Singing, humming, and chanting activates the vagus nerve. Research shows that singing is good for you. It helps improve memory. We all know little songs to help us memorize but it also works in a broader sense. Singing helps you cope and lower stress, therefore, singing can help you to create a relationship with yourself and learn what soothes you. It is possible to get in touch with your Jiminy Cricket, the good angel on your shoulder, your inner ticker, if you just whistle your way through it!
Colleen Wild talks about it when she says, “Josh Nestor, in my band The Haunted, said to me that this band is the most freeing band he has worked with because he can create whatever he wants. I’d rather have too many things than not enough. Together, we throw everything at the board. Then we sit down and look at everything. This is great but maybe not for this song. Maybe it’s for this one! Hold on to that. It’s a really cool idea, maybe try it over here. The point of collaboration is that it works for every individual. The songs that I am bringing to the table are terrifying to me because it’s so intimate. The next song we are releasing is called ‘Savior.’

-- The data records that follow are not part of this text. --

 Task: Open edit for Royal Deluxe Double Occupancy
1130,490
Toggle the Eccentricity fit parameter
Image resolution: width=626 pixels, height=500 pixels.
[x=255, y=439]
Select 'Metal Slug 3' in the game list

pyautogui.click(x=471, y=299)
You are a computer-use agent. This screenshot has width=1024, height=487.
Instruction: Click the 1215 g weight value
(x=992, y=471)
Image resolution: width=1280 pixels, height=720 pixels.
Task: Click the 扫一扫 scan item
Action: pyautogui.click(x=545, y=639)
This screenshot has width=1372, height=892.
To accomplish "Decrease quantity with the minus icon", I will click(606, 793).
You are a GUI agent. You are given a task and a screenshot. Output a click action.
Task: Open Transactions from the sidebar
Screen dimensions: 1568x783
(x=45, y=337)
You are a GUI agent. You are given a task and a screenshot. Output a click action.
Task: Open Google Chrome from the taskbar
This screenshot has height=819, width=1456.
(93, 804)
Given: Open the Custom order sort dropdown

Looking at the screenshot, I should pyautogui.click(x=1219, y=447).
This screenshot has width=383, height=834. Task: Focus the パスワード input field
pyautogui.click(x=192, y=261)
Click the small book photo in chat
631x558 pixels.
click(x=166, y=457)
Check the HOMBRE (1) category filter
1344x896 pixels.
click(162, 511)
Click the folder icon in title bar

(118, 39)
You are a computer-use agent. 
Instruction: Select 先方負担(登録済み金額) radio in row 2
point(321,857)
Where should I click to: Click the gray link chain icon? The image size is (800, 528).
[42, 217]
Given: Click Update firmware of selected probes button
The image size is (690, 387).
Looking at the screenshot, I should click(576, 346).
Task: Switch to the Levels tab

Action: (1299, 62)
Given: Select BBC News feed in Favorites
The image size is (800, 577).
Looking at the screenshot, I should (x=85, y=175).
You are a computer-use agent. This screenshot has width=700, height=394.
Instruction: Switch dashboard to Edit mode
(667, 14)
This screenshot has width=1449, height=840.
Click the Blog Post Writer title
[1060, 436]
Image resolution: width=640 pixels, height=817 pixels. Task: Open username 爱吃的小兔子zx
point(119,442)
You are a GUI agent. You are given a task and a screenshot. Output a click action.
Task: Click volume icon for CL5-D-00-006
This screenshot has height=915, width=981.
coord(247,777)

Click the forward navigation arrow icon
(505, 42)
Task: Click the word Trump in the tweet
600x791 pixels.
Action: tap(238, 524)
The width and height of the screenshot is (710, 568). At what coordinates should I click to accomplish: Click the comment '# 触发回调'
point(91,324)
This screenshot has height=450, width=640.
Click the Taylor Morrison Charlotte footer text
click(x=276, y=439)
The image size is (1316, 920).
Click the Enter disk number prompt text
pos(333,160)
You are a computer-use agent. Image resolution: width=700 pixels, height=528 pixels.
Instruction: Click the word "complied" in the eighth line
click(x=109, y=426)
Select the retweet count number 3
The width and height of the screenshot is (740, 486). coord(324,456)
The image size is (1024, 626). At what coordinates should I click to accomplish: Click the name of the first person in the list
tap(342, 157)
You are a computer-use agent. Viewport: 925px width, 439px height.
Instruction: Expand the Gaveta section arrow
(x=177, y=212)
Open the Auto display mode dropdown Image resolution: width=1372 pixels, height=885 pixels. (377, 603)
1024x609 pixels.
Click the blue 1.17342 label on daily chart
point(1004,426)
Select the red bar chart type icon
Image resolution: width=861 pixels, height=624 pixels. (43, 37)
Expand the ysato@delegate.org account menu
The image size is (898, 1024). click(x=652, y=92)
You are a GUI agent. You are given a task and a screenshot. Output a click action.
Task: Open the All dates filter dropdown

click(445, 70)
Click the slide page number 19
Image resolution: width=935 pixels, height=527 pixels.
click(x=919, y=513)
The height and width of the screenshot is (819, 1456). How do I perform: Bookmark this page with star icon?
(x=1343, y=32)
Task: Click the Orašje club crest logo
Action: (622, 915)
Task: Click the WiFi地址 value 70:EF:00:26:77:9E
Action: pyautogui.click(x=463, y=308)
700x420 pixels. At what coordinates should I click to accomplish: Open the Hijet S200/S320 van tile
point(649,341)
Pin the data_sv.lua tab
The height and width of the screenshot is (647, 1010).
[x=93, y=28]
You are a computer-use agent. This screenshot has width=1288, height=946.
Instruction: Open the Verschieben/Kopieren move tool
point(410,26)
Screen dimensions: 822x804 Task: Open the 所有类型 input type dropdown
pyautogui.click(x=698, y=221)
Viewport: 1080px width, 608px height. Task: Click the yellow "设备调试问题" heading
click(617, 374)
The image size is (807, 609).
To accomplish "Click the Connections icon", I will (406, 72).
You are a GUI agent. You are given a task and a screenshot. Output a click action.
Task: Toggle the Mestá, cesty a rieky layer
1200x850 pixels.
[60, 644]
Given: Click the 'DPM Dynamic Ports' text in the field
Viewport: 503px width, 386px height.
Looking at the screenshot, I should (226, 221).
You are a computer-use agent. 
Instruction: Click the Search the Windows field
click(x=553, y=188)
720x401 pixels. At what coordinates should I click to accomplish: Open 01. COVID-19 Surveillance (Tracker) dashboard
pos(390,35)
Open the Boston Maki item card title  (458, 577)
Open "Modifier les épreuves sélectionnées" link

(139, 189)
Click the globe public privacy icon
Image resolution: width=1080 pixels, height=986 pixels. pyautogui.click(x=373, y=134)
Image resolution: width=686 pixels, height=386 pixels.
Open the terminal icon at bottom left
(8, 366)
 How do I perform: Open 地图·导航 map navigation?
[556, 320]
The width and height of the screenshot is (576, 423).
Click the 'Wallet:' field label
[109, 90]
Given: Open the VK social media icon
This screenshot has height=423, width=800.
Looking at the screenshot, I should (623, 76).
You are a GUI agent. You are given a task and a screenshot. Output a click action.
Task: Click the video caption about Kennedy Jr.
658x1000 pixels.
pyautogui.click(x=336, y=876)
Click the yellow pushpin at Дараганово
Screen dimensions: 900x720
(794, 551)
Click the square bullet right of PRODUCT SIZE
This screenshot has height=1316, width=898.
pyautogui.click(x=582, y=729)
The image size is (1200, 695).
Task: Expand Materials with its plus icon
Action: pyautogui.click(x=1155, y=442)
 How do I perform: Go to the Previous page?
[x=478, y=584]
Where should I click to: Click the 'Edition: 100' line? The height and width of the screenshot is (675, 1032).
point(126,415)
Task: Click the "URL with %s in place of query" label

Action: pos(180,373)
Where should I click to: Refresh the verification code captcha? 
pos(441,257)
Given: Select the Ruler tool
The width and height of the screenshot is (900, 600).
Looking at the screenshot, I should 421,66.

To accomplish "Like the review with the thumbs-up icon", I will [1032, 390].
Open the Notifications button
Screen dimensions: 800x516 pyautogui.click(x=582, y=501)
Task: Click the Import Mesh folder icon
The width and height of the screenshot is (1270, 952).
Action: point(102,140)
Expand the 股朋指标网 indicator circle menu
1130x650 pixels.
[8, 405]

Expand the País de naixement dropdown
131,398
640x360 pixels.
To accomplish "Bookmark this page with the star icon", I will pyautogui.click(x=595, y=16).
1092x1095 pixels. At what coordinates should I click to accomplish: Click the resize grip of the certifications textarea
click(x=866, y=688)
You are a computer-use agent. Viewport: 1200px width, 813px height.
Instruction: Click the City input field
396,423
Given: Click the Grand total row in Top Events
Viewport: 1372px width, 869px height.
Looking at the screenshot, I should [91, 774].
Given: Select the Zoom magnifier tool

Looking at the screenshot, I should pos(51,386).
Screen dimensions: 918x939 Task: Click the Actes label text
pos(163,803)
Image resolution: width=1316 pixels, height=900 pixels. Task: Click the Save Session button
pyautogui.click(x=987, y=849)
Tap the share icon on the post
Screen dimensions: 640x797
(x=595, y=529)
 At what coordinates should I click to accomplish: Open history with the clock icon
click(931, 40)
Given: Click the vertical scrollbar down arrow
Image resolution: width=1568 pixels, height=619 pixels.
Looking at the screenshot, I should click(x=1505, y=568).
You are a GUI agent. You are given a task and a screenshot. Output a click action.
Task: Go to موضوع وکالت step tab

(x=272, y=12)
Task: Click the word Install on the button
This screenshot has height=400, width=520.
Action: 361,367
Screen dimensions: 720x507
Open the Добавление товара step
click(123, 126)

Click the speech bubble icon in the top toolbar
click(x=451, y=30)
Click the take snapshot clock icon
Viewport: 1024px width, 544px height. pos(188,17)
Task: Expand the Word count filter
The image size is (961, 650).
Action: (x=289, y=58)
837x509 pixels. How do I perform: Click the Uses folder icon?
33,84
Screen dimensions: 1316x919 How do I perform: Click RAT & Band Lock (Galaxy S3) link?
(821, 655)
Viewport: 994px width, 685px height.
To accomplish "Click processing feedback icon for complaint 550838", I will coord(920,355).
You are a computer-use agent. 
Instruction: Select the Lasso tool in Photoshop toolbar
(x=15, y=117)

“I wrote that song at an incredibly, painfully low point of my life. I wrote it basically saying I’m done throwing myself these pity parties. Who the hell do I think I am that somebody should come over here and fix me? That’s absolute bullshit. I need to fix my own damn self. I went through these motions, emotions, and wrote the damn song. I brought it to the band and just kind of said, I don’t know if we are going to do anything with this. They said ‘We love it, let’s do it!’ To hear from my husband that he loves it. It feels very vulnerable. From that point at 2am in the kitchen or in the garage to where it’s at now where it will come out to the whole world, whoever decides to stream it. It’s out there in the world and it’s so cool to be able to have that trust in people that have the same trust back to me. It’s a long and winding way of speaking community. The fact that Jason and I are recording at Third City Sound this year. I’ve been waiting 10 years to do this!”
These conversations with Eliza Neals and Colleen Wild shed a profound light on the intricate dance between instinct and artistry. From the soul-stirring “Black Crown Moan” to the raw sensitivity of Eliza’s songwriting process, her dedication to her mentors to her ability to resonate with audiences, she embodies intuition.
Heeding the whispers of her inner voice, Colleen Wild’s journey to becoming the essence of gut instinct has come through her connection to her community. From navigating the dynamics of live performing to the intimate process of recording her music, Wild’s introspective approach draws attention to her absolute authenticity. Colleen Wild represents the transformative power of trusting your gut. Together, I hope their stories serve as a gentle reminder of the boundless possibilities that unfold when you trust your own gut instincts.